Comparing Apache Storm and Trident

As promised in my earlier blog on Trident-benchmarking performance, here is a post comparing Apache Storm to Trident performance Benchmarks.

Race

 Apache Storm is a distributed, free and open source framework, which performs real time computations on unbounded streams of data. In my previous blog, I discussed Trident and its performance and detailed the architecture of Apache Storm and Trident. Trident is a layer of abstraction built on top of Apache Storm. Both Storm and Trident have the same architecture as shown in Fig.1.


Fig 1. Storm – Architecture

Usecase and hardware settings are the same as in my previous experiments on Trident. In short, the usecase is to aggregate the KPI values of Extended Session Records of every user. For further information on the usecase kindly refer to my previous blog.

Topology:

The Experiment:

  • A Kestrel queue is used instead of reading directly from files. A kestrelThriftSpout is used to fetch ESR’s from the kestrel queue.
  • ESR’s are sent in local-or-shuffle mode to the flattener bolts from the spout.
  • Field grouping on dimension values send ESR’s from flattener to aggregator.
  • Greenplum database server was used for storing the output aggregation tables. Each of these tables contains a predefined set of dimension and KPI columns. The aggregator bolts export whole rows into the database with JDBC’s CopyManager API.

Results:

 Table 1. Performance of Storm


Table 2. Comparing Performance of Storm and Trident

It is to be noted that 1000 ESR’s/sec corresponds to roughly 1 million subscribers. Hence, in storm approximately 8 million subscribers could be handled and in trident approximately 7.4 million subscribers could be handled with the 3 node cluster used for the experiment.
◆ ◆ ◆ ◆ ◆
* [Exercise brief]: Reproduce the passage of the Storm and Trident comparison post word for word, starting with "Usecase and hardware" and going on through "from the spout.".

* [Extracted material]:
◆ ◆ ◆ ◆ ◆
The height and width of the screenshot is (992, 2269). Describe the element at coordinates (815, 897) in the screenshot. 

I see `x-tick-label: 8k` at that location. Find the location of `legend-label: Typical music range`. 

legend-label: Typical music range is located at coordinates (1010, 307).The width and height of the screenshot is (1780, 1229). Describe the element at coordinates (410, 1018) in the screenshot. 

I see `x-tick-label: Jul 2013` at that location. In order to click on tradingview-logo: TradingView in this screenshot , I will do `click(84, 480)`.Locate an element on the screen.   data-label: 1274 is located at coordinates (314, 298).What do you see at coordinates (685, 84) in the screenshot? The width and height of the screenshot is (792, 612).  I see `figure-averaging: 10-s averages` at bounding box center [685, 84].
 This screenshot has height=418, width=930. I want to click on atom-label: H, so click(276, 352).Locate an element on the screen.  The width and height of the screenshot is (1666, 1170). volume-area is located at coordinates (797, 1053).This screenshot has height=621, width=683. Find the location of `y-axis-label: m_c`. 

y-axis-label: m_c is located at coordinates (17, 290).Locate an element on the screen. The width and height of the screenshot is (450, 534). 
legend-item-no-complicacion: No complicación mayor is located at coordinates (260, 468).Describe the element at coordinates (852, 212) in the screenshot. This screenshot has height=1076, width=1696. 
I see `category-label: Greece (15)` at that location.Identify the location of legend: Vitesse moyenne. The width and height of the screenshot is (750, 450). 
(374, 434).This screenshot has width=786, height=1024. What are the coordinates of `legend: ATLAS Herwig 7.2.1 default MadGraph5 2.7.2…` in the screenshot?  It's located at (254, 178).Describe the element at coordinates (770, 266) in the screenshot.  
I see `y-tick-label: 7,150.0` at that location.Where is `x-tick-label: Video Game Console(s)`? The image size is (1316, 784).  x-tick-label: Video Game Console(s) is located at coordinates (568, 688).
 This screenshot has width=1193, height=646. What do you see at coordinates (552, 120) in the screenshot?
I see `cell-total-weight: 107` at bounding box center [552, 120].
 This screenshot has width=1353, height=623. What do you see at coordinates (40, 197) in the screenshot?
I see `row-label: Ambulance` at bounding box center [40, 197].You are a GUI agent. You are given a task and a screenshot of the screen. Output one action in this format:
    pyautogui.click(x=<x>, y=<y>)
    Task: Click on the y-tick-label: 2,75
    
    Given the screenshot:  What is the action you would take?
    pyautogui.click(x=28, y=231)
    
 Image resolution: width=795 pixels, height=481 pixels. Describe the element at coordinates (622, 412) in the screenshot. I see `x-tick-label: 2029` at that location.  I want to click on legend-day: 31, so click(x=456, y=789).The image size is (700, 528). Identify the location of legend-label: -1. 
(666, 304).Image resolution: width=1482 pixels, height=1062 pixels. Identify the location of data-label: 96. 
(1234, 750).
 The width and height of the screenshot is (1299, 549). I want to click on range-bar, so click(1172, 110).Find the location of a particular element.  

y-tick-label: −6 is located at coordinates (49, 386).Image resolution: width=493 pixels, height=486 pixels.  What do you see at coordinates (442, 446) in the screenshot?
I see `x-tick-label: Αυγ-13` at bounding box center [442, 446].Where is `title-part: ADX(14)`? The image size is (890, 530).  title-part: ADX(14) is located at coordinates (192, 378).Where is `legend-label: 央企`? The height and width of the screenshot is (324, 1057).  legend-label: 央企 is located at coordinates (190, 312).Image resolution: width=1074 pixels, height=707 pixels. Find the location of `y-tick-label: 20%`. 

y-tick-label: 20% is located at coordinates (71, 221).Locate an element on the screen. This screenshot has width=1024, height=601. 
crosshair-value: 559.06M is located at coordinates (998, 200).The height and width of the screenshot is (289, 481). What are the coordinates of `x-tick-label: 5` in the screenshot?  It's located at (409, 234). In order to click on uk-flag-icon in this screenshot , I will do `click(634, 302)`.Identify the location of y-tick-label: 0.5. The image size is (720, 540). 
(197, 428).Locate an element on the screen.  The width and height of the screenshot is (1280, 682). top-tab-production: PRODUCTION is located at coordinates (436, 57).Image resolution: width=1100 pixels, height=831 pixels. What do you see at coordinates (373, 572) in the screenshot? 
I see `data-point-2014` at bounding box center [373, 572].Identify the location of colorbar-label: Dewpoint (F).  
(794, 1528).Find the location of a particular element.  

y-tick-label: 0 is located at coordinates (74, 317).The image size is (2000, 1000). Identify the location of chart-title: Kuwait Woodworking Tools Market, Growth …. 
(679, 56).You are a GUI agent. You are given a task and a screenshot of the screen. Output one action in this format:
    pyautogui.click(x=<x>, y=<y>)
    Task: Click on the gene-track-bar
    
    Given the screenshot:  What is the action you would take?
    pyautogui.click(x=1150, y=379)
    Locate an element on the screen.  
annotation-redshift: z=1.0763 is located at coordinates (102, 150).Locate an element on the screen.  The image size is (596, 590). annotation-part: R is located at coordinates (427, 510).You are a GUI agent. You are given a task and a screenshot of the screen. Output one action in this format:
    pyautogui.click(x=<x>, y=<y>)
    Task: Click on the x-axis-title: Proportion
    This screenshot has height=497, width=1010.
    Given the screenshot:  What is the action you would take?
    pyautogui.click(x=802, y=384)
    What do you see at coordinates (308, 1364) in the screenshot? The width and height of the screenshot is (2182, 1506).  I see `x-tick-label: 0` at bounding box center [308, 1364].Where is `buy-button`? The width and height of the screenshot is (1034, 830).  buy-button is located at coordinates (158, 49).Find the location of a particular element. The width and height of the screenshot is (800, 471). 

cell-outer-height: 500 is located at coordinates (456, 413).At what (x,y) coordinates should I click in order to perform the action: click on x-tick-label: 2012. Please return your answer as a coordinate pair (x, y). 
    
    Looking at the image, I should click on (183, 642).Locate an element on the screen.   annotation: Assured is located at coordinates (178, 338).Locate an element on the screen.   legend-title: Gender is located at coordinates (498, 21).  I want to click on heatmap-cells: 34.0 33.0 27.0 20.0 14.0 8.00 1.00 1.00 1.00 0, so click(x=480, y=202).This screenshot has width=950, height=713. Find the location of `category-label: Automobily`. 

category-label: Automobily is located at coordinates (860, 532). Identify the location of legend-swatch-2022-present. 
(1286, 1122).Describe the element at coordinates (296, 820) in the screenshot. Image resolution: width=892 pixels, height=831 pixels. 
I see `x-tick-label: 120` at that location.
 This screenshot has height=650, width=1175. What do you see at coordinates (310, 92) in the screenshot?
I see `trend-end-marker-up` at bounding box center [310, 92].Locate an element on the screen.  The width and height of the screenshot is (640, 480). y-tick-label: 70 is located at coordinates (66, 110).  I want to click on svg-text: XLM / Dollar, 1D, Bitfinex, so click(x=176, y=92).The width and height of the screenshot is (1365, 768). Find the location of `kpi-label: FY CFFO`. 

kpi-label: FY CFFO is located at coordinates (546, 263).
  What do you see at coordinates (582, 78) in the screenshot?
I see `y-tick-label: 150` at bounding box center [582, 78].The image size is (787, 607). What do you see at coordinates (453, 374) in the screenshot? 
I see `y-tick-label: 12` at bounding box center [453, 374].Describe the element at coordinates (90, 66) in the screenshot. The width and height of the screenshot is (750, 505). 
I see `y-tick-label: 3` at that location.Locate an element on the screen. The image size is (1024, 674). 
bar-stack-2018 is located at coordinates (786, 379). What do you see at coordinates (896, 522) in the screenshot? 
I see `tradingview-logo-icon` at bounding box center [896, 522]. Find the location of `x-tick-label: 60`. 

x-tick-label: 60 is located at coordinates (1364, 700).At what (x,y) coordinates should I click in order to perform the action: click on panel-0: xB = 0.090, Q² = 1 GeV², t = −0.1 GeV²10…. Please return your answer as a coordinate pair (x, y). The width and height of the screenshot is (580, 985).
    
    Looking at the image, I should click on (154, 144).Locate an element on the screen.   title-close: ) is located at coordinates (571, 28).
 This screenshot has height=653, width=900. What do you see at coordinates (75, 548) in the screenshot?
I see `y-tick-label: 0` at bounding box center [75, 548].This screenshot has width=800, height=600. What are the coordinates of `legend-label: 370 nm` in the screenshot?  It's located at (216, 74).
◆ ◆ ◆ ◆ ◆
* [Result for this task]:
Usecase and hardware settings are the same as in my previous experiments on Trident. In short, the usecase is to aggregate the KPI values of Extended Session Records of every user. For further information on the usecase kindly refer to my previous blog.

Topology:

The Experiment:

  • A Kestrel queue is used instead of reading directly from files. A kestrelThriftSpout is used to fetch ESR’s from the kestrel queue.
  • ESR’s are sent in local-or-shuffle mode to the flattener bolts from the spout.